Background information
- Born: May 11, 1935 Bonham, Texas, U.S.
- Died: July 1, 2026 (aged 91) Nashville, Tennessee, U.S.
- Genres: Pop, country, rockabilly
- Occupations: Songwriter, singer, musician
- Instrument: Vocals
- Years active: 1959–2026

= Joe Melson =

American singer and songwriter (1935–2026)

Claudie Joe Melson (May 11, 1935 – July 1, 2026) was an American singer and a BMI Award-winning songwriter best known for his collaborations with Roy Orbison, including "Only the Lonely" and "Crying", which are both in the Grammy Hall of Fame and have both been included in Rolling Stone's 500 Greatest Songs of All Time. Melson was inducted into the Nashville Songwriters Hall of Fame in 2018.

==Life and career==
Joe Melson was born in Bonham, Texas, on May 11, 1935. He was raised on a farm until he was sixteen. He attended high school in Gore, Oklahoma, and in Chicago, Illinois, before he returned to Texas to study at the two-year Odessa College in Odessa, the seat of Ector County. He studied and played music as a teenager and fronted a rockabilly band called the Cavaliers.

Beginning in 1959, first at his home in Midland, Texas, and then in Nashville, Tennessee, Melson teamed up with Roy Orbison, who had just joined Monument Records, with whom he would soon write a string of hits. Before their collaboration, Orbison had been solely a rockabilly performer. Although Melson himself was rooted in that music genre, he had begun writing rhythm and blues songs. Melson recognized the potential in Orbison's voice, encouraging the singer to explore its power through their first collaboration, "Only the Lonely". What resulted on March 25, 1960, was arguably the first operatic rock ballad. The song went to No. 2 on the Billboard Hot 100 chart in the United States, and to No. 1 in the UK Singles Chart, launching Orbison to international musical stardom.

Not only did that song influence Orbison to write such operatic ballads as "In Dreams", but a few months later it also inspired Orbison's friend Elvis Presley to record "It's Now or Never," based on the Neapolitan art song "'O sole mio".

Melson and Orbison followed up with similar sounds such as the dramatic "Running Scared" that went to No. 1 in the US. His last hit collaboration with Orbison came in 1963 with the writing of "Blue Bayou", although some of their cooperative efforts would be recorded in later years. The two got together again between 1971 and 1975.

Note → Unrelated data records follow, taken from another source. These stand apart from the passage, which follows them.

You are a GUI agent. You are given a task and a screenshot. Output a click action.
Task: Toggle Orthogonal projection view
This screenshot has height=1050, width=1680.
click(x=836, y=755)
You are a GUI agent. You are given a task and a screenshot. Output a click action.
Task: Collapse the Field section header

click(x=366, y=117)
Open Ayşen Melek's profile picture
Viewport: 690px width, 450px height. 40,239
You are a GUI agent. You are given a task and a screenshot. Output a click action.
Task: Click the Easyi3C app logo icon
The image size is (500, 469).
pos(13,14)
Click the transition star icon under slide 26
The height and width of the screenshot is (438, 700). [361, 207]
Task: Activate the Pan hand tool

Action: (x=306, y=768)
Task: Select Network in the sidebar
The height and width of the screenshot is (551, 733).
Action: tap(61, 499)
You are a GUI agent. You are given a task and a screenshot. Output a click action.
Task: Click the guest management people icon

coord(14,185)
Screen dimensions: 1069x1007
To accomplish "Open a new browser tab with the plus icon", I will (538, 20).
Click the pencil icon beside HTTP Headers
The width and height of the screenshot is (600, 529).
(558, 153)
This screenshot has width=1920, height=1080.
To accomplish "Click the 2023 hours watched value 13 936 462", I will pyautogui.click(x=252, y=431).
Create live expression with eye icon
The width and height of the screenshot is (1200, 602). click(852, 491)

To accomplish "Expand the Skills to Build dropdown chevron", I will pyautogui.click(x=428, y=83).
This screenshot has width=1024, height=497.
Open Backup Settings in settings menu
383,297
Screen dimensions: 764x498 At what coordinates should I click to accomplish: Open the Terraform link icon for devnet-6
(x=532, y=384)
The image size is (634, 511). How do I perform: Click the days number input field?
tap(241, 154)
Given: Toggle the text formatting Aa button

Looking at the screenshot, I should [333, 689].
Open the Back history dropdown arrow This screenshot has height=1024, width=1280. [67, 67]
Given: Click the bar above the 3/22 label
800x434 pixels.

Their collaboration produced such songs as:
- "Up Town" (1960, No. 72 Billboard pop chart)
- "Only the Lonely" (1960, No. 2)
- "Blue Angel" (1960, No. 9)
- "I'm Hurtin'" (1961, No. 27)
- "Running Scared" (1961, No. 1)
- "Crying" (1961, No. 2)
- "The Crowd" (1962, No. 26)
- "The Actress" (1962)
- "Lana" (1962)
- "Blue Bayou" (1963, No. 29)

Between 1960 and 1963, Melson recorded several singles of his own (the best known being "Hey Mister Cupid") for Hickory Records and also through Acuff-Rose Music, wrote songs for some of that label's other artists including Dan Folger. He then recorded a few songs for EMP Records in 1964 and 1965 that achieved limited success. He was the cowriter of "Run, Baby Run (Back Into My Arms)", which was a No. 12 Billboard hit for The Newbeats, released in 1965. Melson co-wrote a top-30 country hit for Don Gibson in 1968 and then co-wrote two songs that were top-30 country hits for Glenn Barber in 1972, with a third in 1979.

"Only the Lonely" went to number one on the country charts in 1969 for Sonny James. "Blue Bayou" was a No. 3 hit for Linda Ronstadt in 1977 and "Crying" was a top-10 hit for Don McLean in 1981.

Over the years, Melson continued to perform at rockabilly and nostalgia festivals, and in 2002 he was inducted into the International Rock-A-Billy Hall of Fame in Jackson, Tennessee.

In August 2014, Melson released a triple-A sided single "Last Goodbye" / "Fields of Gold" / "Girl Back on Blue Bayou", with Australian artist Damien Leith.

Melson died at his home in Nashville on July 1, 2026, at the age of 91.